▶ WRITTEN TASK
Copy out the following lines verbatim.

▶ SOURCE MATERIAL
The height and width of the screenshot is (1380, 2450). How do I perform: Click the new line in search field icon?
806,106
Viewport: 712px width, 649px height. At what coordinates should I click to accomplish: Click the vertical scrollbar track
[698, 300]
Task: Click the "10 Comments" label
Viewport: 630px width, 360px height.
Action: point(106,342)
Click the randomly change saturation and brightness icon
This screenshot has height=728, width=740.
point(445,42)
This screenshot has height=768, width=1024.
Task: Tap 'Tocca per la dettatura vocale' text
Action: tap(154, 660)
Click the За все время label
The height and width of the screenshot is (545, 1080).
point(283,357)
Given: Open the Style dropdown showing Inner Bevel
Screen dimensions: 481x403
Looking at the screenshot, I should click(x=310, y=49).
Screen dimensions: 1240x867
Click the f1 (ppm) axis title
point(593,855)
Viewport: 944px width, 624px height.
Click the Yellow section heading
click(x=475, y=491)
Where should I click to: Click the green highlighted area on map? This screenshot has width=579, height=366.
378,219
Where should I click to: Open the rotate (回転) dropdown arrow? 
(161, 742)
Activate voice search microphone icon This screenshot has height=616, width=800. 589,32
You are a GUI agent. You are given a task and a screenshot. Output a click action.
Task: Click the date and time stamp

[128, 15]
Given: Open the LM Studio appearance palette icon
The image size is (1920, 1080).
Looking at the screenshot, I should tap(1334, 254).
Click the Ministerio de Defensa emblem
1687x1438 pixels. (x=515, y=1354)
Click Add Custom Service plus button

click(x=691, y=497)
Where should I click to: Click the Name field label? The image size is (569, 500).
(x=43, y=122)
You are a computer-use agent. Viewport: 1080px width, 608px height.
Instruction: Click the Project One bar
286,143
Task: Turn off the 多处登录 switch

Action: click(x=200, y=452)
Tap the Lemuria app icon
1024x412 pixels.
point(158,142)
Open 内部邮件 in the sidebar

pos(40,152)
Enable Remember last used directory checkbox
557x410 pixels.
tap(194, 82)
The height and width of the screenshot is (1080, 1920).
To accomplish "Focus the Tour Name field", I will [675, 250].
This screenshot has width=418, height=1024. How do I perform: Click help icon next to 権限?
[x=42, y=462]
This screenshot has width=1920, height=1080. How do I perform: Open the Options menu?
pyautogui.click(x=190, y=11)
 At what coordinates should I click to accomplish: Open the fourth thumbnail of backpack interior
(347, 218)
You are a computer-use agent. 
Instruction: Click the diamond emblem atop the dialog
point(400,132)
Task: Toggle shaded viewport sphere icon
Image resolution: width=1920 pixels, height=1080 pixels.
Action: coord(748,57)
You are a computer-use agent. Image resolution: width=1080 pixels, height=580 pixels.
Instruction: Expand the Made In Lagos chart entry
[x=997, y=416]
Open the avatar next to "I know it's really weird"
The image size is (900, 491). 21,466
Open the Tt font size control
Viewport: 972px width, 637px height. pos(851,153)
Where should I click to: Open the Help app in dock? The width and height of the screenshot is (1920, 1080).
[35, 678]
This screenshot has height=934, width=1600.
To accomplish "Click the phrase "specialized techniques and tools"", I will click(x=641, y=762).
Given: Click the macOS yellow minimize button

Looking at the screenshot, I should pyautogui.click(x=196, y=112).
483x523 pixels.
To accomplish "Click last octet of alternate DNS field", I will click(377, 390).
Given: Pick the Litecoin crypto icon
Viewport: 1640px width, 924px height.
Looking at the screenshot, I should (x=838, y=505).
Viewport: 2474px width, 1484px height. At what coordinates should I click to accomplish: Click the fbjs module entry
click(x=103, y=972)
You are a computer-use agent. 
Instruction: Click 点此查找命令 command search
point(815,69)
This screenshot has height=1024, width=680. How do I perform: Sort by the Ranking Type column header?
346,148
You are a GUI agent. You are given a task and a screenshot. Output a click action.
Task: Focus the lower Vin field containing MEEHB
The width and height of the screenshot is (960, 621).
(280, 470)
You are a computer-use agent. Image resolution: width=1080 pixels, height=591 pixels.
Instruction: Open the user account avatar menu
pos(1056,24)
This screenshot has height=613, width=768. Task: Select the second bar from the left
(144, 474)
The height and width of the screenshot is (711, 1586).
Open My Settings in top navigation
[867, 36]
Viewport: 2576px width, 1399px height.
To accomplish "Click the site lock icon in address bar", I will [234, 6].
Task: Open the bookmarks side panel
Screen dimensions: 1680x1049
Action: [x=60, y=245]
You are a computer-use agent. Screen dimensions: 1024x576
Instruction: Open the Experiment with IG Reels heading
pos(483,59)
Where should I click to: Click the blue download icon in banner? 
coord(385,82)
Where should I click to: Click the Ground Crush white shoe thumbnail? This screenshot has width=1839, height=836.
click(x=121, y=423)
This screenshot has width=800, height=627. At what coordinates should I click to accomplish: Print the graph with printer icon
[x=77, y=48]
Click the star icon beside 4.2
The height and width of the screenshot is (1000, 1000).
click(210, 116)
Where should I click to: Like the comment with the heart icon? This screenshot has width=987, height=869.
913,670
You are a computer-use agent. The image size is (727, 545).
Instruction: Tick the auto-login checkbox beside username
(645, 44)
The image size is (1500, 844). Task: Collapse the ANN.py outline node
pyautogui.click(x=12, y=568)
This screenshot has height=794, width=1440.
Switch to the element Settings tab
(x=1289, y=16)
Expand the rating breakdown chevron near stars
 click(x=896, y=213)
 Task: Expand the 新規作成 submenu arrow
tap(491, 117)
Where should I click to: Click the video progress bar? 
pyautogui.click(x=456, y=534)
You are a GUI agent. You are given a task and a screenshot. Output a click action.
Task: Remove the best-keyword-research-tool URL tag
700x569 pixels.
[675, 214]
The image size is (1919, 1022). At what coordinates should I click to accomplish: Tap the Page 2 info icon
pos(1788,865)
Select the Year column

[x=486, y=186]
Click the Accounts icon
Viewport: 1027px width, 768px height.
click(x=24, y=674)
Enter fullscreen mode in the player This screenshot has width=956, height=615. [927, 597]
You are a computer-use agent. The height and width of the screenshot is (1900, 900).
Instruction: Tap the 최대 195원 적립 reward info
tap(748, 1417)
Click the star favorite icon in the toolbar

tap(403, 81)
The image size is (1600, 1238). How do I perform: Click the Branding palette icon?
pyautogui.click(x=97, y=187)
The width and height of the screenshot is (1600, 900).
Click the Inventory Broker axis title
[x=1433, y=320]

▶ IN RESPONSE
The height and width of the screenshot is (1380, 2450). How do I perform: Click the new line in search field icon?
806,106
Viewport: 712px width, 649px height. At what coordinates should I click to accomplish: Click the vertical scrollbar track
[698, 300]
Task: Click the "10 Comments" label
Viewport: 630px width, 360px height.
Action: point(106,342)
Click the randomly change saturation and brightness icon
This screenshot has height=728, width=740.
point(445,42)
This screenshot has height=768, width=1024.
Task: Tap 'Tocca per la dettatura vocale' text
Action: tap(154, 660)
Click the За все время label
The height and width of the screenshot is (545, 1080).
point(283,357)
Given: Open the Style dropdown showing Inner Bevel
Screen dimensions: 481x403
Looking at the screenshot, I should click(x=310, y=49).
Screen dimensions: 1240x867
Click the f1 (ppm) axis title
point(593,855)
Viewport: 944px width, 624px height.
Click the Yellow section heading
click(x=475, y=491)
Where should I click to: Click the green highlighted area on map? This screenshot has width=579, height=366.
378,219
Where should I click to: Open the rotate (回転) dropdown arrow? 
(161, 742)
Activate voice search microphone icon This screenshot has height=616, width=800. 589,32
You are a GUI agent. You are given a task and a screenshot. Output a click action.
Task: Click the date and time stamp

[128, 15]
Given: Open the LM Studio appearance palette icon
The image size is (1920, 1080).
Looking at the screenshot, I should tap(1334, 254).
Click the Ministerio de Defensa emblem
1687x1438 pixels. (x=515, y=1354)
Click Add Custom Service plus button

click(x=691, y=497)
Where should I click to: Click the Name field label? The image size is (569, 500).
(x=43, y=122)
You are a computer-use agent. Viewport: 1080px width, 608px height.
Instruction: Click the Project One bar
286,143
Task: Turn off the 多处登录 switch

Action: click(x=200, y=452)
Tap the Lemuria app icon
1024x412 pixels.
point(158,142)
Open 内部邮件 in the sidebar

pos(40,152)
Enable Remember last used directory checkbox
557x410 pixels.
tap(194, 82)
The height and width of the screenshot is (1080, 1920).
To accomplish "Focus the Tour Name field", I will [675, 250].
This screenshot has width=418, height=1024. How do I perform: Click help icon next to 権限?
[x=42, y=462]
This screenshot has width=1920, height=1080. How do I perform: Open the Options menu?
pyautogui.click(x=190, y=11)
 At what coordinates should I click to accomplish: Open the fourth thumbnail of backpack interior
(347, 218)
You are a computer-use agent. 
Instruction: Click the diamond emblem atop the dialog
point(400,132)
Task: Toggle shaded viewport sphere icon
Image resolution: width=1920 pixels, height=1080 pixels.
Action: coord(748,57)
You are a computer-use agent. Image resolution: width=1080 pixels, height=580 pixels.
Instruction: Expand the Made In Lagos chart entry
[x=997, y=416]
Open the avatar next to "I know it's really weird"
The image size is (900, 491). 21,466
Open the Tt font size control
Viewport: 972px width, 637px height. pos(851,153)
Where should I click to: Open the Help app in dock? The width and height of the screenshot is (1920, 1080).
[35, 678]
This screenshot has height=934, width=1600.
To accomplish "Click the phrase "specialized techniques and tools"", I will click(x=641, y=762).
Given: Click the macOS yellow minimize button

Looking at the screenshot, I should pyautogui.click(x=196, y=112).
483x523 pixels.
To accomplish "Click last octet of alternate DNS field", I will click(377, 390).
Given: Pick the Litecoin crypto icon
Viewport: 1640px width, 924px height.
Looking at the screenshot, I should (x=838, y=505).
Viewport: 2474px width, 1484px height. At what coordinates should I click to accomplish: Click the fbjs module entry
click(x=103, y=972)
You are a computer-use agent. 
Instruction: Click 点此查找命令 command search
point(815,69)
This screenshot has height=1024, width=680. How do I perform: Sort by the Ranking Type column header?
346,148
You are a GUI agent. You are given a task and a screenshot. Output a click action.
Task: Focus the lower Vin field containing MEEHB
The width and height of the screenshot is (960, 621).
(280, 470)
You are a computer-use agent. Image resolution: width=1080 pixels, height=591 pixels.
Instruction: Open the user account avatar menu
pos(1056,24)
This screenshot has height=613, width=768. Task: Select the second bar from the left
(144, 474)
The height and width of the screenshot is (711, 1586).
Open My Settings in top navigation
[867, 36]
Viewport: 2576px width, 1399px height.
To accomplish "Click the site lock icon in address bar", I will [234, 6].
Task: Open the bookmarks side panel
Screen dimensions: 1680x1049
Action: [x=60, y=245]
You are a computer-use agent. Screen dimensions: 1024x576
Instruction: Open the Experiment with IG Reels heading
pos(483,59)
Where should I click to: Click the blue download icon in banner? 
coord(385,82)
Where should I click to: Click the Ground Crush white shoe thumbnail? This screenshot has width=1839, height=836.
click(x=121, y=423)
This screenshot has width=800, height=627. At what coordinates should I click to accomplish: Print the graph with printer icon
[x=77, y=48]
Click the star icon beside 4.2
The height and width of the screenshot is (1000, 1000).
click(210, 116)
Where should I click to: Like the comment with the heart icon? This screenshot has width=987, height=869.
913,670
You are a computer-use agent. The image size is (727, 545).
Instruction: Tick the auto-login checkbox beside username
(645, 44)
The image size is (1500, 844). Task: Collapse the ANN.py outline node
pyautogui.click(x=12, y=568)
This screenshot has height=794, width=1440.
Switch to the element Settings tab
(x=1289, y=16)
Expand the rating breakdown chevron near stars
 click(x=896, y=213)
 Task: Expand the 新規作成 submenu arrow
tap(491, 117)
Where should I click to: Click the video progress bar? 
pyautogui.click(x=456, y=534)
You are a GUI agent. You are given a task and a screenshot. Output a click action.
Task: Remove the best-keyword-research-tool URL tag
700x569 pixels.
[675, 214]
The image size is (1919, 1022). At what coordinates should I click to accomplish: Tap the Page 2 info icon
pos(1788,865)
Select the Year column

[x=486, y=186]
Click the Accounts icon
Viewport: 1027px width, 768px height.
click(x=24, y=674)
Enter fullscreen mode in the player This screenshot has width=956, height=615. [927, 597]
You are a computer-use agent. The height and width of the screenshot is (1900, 900).
Instruction: Tap the 최대 195원 적립 reward info
tap(748, 1417)
Click the star favorite icon in the toolbar

tap(403, 81)
The image size is (1600, 1238). How do I perform: Click the Branding palette icon?
pyautogui.click(x=97, y=187)
The width and height of the screenshot is (1600, 900).
Click the Inventory Broker axis title
[x=1433, y=320]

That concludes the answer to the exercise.